El fuerte terremoto de magnitud 7,7 que afectó el sábado a la costa de la isla de Flores, en el este de Indonesia dejó hasta ahora 53 personas fallecidas y 135 heridas, según el último reporte de las autoridades locales. El sismo también obligó a evacuar a más de 5.000 habitantes, mientras continúan los trabajos de rescate y asistencia. De los heridos, más de medio centenar se encuentra en estado grave.
La Agencia de Gestión de Desastres Local (BPBD) detalló que las víctimas fatales se concentran en seis distritos: 25 en Manggarai, 20 en Manggarai Oriental, cuatro en Sikka, dos en Ende, una en Nagekeo y una en Manggarai Occidental.
El gobernador de la provincia, Emanuel Melkiades Laka Lena, calificó el impacto del terremoto como “significativo” y señaló que numerosas viviendas e instalaciones públicas resultaron dañadas, además de que las actividades de las comunidades se vieron interrumpidas.

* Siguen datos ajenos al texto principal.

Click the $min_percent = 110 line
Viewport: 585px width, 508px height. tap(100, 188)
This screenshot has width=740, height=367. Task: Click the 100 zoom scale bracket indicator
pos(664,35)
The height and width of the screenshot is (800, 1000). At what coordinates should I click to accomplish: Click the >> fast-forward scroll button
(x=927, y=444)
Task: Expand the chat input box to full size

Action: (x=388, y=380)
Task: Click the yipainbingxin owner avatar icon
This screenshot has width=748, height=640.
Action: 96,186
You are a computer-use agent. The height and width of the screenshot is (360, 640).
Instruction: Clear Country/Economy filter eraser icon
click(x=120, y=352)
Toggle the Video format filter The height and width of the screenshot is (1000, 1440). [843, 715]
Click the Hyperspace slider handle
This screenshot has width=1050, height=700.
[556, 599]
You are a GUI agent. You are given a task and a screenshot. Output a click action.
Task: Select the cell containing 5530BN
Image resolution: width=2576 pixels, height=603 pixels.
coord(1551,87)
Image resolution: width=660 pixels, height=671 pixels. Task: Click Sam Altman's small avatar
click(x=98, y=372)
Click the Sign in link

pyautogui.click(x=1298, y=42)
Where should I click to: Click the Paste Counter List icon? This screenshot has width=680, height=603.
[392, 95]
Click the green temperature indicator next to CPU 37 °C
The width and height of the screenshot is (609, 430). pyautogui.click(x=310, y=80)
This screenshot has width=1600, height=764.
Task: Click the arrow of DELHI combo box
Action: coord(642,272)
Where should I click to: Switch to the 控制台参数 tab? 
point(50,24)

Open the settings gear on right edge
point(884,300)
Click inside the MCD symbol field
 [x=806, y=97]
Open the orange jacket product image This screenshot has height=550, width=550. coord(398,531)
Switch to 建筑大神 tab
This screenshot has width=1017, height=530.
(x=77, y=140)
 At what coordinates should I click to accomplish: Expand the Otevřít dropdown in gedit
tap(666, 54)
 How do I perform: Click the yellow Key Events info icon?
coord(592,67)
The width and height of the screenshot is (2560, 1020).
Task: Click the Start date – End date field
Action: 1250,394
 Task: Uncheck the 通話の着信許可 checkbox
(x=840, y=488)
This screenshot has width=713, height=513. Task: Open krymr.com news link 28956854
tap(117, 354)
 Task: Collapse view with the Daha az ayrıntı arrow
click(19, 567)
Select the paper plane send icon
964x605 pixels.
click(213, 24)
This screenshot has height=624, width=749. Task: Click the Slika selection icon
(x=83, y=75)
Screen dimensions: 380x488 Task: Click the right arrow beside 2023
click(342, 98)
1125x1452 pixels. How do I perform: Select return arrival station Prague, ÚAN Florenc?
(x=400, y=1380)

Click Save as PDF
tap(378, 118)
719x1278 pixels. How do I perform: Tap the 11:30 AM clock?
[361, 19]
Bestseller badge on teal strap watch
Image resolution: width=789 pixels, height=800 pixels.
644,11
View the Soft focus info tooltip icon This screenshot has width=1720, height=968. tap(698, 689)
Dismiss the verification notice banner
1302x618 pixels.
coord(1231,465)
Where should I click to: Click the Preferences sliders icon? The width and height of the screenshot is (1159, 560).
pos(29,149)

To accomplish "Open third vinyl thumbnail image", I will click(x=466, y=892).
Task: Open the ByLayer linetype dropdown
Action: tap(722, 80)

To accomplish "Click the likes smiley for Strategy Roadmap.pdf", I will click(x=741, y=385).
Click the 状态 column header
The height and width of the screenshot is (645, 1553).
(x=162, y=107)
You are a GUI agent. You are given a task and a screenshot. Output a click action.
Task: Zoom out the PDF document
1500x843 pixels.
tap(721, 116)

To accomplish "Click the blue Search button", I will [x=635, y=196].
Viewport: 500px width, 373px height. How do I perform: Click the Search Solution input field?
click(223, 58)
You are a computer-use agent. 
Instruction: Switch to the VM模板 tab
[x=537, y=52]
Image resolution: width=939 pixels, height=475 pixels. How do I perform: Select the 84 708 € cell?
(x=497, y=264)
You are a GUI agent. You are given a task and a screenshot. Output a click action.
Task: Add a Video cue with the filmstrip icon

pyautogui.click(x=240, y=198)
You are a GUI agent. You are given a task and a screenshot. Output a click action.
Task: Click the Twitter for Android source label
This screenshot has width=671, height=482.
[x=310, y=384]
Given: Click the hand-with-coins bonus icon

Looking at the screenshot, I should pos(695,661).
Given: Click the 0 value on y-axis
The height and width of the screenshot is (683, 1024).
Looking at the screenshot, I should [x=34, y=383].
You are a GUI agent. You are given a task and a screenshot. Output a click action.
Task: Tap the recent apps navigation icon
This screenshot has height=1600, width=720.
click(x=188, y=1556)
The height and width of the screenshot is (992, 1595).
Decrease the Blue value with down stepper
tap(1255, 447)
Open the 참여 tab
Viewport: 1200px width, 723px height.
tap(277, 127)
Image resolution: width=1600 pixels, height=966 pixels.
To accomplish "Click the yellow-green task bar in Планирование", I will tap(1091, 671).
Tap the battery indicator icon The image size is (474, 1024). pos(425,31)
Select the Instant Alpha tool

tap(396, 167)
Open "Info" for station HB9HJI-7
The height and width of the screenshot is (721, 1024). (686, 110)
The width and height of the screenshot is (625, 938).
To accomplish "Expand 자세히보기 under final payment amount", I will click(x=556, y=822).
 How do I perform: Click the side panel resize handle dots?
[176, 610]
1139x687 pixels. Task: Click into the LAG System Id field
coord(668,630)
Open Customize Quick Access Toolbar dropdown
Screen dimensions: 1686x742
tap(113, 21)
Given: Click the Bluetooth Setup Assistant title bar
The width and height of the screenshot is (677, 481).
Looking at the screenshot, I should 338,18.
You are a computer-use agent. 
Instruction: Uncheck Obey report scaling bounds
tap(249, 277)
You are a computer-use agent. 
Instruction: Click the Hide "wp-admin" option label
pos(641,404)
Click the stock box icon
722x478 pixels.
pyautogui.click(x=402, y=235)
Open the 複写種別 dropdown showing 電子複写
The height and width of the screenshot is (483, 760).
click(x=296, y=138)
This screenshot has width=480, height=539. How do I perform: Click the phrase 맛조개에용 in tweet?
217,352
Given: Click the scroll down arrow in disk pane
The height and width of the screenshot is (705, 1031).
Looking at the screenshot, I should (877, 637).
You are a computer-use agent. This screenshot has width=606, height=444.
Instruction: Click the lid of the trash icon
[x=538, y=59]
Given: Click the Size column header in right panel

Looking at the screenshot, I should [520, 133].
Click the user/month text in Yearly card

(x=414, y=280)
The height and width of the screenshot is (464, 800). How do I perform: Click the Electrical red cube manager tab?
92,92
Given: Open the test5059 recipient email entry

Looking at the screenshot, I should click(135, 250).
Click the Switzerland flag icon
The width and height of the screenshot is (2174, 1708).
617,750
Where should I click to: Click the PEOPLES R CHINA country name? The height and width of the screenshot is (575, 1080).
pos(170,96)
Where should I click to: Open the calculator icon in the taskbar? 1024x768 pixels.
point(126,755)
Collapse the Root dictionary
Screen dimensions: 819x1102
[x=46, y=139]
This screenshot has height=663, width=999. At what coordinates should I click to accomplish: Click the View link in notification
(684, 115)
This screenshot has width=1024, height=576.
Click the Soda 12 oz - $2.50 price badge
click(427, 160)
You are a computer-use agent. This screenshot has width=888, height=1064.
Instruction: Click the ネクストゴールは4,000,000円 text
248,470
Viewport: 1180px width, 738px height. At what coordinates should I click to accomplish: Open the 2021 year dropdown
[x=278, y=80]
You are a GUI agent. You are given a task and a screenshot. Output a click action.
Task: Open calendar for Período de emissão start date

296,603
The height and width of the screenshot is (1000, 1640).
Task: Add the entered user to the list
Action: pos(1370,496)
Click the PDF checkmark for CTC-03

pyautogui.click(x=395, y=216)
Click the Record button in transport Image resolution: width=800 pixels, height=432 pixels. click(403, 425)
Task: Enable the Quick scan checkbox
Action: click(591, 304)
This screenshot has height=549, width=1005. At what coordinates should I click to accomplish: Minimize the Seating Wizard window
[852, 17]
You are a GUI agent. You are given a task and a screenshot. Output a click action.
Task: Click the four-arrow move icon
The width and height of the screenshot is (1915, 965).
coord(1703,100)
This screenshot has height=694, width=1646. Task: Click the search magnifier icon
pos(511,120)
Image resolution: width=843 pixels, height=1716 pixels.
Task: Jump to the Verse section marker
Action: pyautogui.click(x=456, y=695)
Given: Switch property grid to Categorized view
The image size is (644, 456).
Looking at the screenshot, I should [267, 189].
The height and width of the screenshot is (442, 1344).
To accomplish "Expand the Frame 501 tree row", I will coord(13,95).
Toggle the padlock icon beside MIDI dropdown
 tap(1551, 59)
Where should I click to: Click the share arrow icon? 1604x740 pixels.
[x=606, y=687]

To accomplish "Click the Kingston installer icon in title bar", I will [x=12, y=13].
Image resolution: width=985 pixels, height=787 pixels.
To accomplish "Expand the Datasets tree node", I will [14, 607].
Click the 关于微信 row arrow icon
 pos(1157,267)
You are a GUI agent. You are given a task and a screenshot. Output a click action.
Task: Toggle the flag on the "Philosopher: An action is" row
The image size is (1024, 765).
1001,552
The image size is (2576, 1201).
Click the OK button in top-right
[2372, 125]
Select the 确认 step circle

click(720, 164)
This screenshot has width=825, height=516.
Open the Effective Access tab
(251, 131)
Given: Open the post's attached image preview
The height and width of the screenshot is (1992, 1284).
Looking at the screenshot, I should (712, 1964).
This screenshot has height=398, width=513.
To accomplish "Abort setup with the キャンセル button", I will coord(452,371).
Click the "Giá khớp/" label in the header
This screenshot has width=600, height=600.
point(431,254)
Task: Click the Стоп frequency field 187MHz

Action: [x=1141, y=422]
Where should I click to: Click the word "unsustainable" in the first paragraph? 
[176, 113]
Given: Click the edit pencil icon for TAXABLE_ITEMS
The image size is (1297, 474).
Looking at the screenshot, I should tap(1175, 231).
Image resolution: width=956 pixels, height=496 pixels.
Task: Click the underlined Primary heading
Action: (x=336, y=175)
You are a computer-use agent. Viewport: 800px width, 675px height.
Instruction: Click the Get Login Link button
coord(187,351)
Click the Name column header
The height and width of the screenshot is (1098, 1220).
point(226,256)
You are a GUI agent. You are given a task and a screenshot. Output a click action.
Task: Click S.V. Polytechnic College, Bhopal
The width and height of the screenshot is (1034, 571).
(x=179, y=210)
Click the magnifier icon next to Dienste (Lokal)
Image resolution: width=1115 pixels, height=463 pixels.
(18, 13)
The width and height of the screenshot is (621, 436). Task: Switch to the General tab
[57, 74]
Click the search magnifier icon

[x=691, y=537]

Las autoridades concentran ahora sus esfuerzos en la búsqueda y evacuación de víctimas, la atención médica, la distribución de ayuda y la recuperación de las vías de transporte y de la infraestructura afectada.
Casi mil réplicas tras el sismo
El terremoto ocurrió cerca de las 06:00 horas del sábado, con epicentro ubicado aproximadamente a 62 kilómetros al noroeste de Ende, la ciudad más poblada de Flores.
Desde entonces se han registrado 995 réplicas, de las cuales 46 fueron perceptibles para la población.
De acuerdo con el último reporte de la BPBD, 154 viviendas presentan daños graves, 49 daños moderados y 38 daños menores. En balances anteriores, la agencia había informado que más de un millar de edificios habían resultado afectados.
El presidente de Indonesia, Prabowo Subianto, expresó sus condolencias por la tragedia y por las víctimas del terremoto ocurrido en la provincia de Nusa Tenggara Oriental.
Ante la magnitud del desastre, el gobierno provincial prepara un decreto para declarar 14 días de estado de emergencia, con el objetivo de coordinar las labores de ayuda junto con las autoridades centrales. Los distritos y ciudades afectados también han adoptado medidas de emergencia.
En la isla de Flores viven alrededor de dos millones de personas, mientras que Ende y Maumere figuran entre sus principales ciudades.
Indonesia está compuesto por más de 17.000 islas y forma parte del denominado Anillo de Fuego del Pacífico, una zona caracterizada por una intensa actividad sísmica y volcánica debido al encuentro de distintas placas tectónicas.
Más de 5.000 habitantes de Flores permanecen desplazados. La cifra continúa siendo recopilada y verificada por las autoridades.
Desde la BPBD señalaron que una de las principales prioridades es garantizar el abastecimiento de quienes permanecen en los refugios. Los sobrevivientes necesitan con urgencia carpas, arroz, medicamentos, mantas, agua potable y generadores, entre otros artículos básicos.